Pedido por escrito.
Começando pela linha com "Given: Click the POLYCET heading text" e indo até a linha com "Screen dimensions: 1105x717", inclusive, copie esses itens trocando "supplier" por "vendor" e deixando todo o resto como está.

##############################

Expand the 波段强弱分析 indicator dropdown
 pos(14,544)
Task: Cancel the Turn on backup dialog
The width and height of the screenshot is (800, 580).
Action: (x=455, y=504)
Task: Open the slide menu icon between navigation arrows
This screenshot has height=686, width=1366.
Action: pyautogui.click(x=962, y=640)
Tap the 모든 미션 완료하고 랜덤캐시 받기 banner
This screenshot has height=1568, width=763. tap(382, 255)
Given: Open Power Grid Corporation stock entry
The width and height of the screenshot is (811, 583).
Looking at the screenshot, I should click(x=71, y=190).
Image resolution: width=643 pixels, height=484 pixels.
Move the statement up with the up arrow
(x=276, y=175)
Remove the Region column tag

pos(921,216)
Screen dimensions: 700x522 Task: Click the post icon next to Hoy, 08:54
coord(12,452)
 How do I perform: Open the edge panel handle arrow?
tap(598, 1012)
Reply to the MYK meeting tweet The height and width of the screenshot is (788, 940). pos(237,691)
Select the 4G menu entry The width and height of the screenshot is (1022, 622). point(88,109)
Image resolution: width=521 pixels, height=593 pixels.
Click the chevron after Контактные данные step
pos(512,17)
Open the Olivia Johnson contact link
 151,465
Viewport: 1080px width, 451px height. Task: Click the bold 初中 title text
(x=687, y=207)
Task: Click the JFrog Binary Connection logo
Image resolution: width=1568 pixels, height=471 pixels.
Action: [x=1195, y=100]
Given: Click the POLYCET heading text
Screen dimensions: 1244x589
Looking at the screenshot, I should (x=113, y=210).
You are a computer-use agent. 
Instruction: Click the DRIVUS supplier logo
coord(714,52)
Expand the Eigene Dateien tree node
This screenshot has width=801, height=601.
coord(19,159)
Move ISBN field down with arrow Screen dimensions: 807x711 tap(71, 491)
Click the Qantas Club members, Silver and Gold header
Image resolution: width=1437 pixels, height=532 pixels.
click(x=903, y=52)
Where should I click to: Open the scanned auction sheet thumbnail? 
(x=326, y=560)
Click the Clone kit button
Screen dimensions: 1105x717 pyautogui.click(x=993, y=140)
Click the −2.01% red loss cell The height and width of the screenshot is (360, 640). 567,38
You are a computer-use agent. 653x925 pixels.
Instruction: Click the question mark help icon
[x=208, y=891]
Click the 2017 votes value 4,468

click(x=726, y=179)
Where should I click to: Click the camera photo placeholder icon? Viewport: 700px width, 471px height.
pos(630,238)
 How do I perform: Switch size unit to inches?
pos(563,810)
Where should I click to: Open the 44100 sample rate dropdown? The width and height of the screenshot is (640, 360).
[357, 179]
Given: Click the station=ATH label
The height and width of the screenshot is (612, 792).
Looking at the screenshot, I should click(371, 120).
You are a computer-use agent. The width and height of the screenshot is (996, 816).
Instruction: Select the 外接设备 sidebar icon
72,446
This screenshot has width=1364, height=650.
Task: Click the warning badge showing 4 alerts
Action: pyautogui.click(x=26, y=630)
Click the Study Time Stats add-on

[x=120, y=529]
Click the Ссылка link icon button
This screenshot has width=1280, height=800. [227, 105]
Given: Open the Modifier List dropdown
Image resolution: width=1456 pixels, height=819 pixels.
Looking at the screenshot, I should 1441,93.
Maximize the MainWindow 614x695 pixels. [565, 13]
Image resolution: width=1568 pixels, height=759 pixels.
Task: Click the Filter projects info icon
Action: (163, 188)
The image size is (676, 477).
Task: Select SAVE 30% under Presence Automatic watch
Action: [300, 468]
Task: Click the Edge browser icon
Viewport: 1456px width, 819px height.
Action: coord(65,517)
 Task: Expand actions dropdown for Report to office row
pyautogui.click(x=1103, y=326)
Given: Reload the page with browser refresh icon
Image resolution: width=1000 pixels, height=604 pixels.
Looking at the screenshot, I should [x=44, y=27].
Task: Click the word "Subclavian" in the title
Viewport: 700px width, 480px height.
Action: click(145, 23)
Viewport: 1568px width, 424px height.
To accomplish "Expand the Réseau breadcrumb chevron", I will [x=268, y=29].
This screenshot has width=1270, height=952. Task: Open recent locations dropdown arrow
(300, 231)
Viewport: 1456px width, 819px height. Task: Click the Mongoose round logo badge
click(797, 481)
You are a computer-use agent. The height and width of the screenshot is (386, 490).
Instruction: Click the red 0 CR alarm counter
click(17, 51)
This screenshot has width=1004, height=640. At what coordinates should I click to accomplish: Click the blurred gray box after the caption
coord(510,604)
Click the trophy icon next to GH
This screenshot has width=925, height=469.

##############################

Exercício resolvido.
Given: Click the POLYCET heading text
Screen dimensions: 1244x589
Looking at the screenshot, I should (x=113, y=210).
You are a computer-use agent. 
Instruction: Click the DRIVUS vendor logo
coord(714,52)
Expand the Eigene Dateien tree node
This screenshot has width=801, height=601.
coord(19,159)
Move ISBN field down with arrow Screen dimensions: 807x711 tap(71, 491)
Click the Qantas Club members, Silver and Gold header
Image resolution: width=1437 pixels, height=532 pixels.
click(x=903, y=52)
Where should I click to: Open the scanned auction sheet thumbnail? 
(x=326, y=560)
Click the Clone kit button
Screen dimensions: 1105x717 pyautogui.click(x=993, y=140)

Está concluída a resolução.